*** Begin section ***

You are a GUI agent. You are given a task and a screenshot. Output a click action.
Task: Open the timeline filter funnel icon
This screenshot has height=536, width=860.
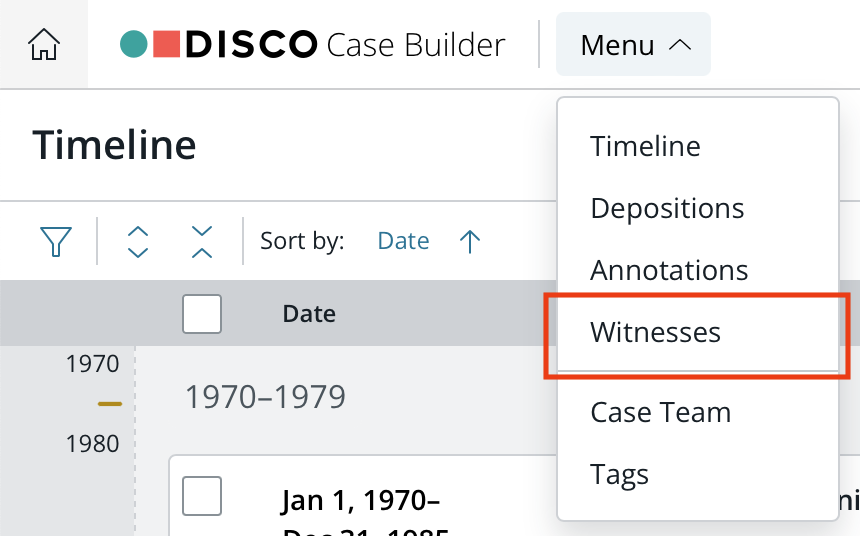[56, 241]
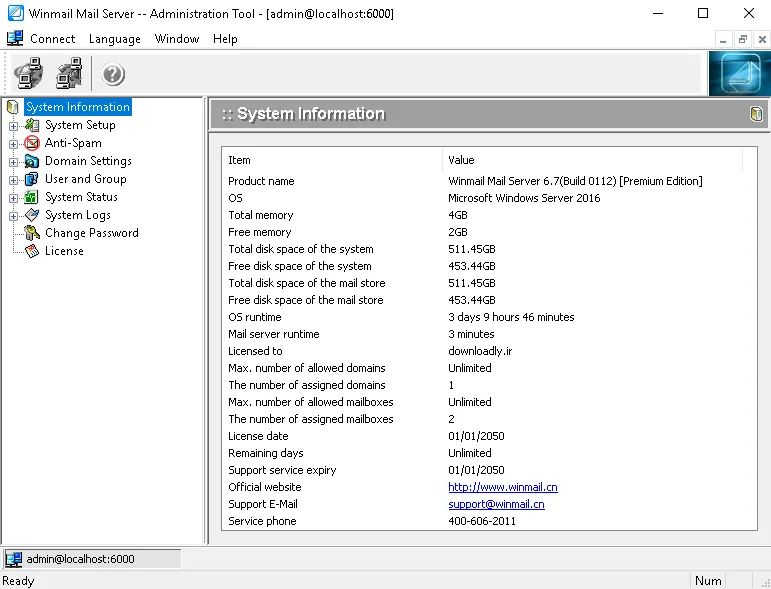This screenshot has width=771, height=589.
Task: Click the disconnect from server toolbar icon
Action: (x=69, y=73)
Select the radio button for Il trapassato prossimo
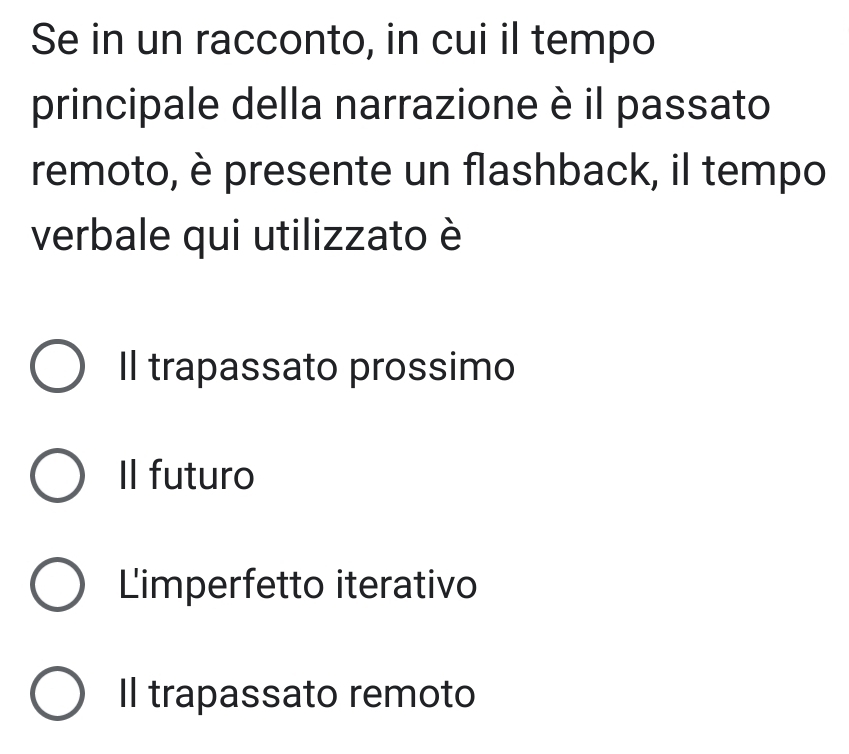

*** End section ***

◆ Task description
Exact copy, no pictures: reproduce every record as it stands.

◆ Result of this exercise
You are a GUI agent. You are given a task and a screenshot. Output a click action.
Task: Open the timeline filter funnel icon
This screenshot has height=536, width=860.
[56, 241]
This screenshot has width=771, height=589.
Task: Click the disconnect from server toolbar icon
Action: (x=69, y=73)
Select the radio button for Il trapassato prossimo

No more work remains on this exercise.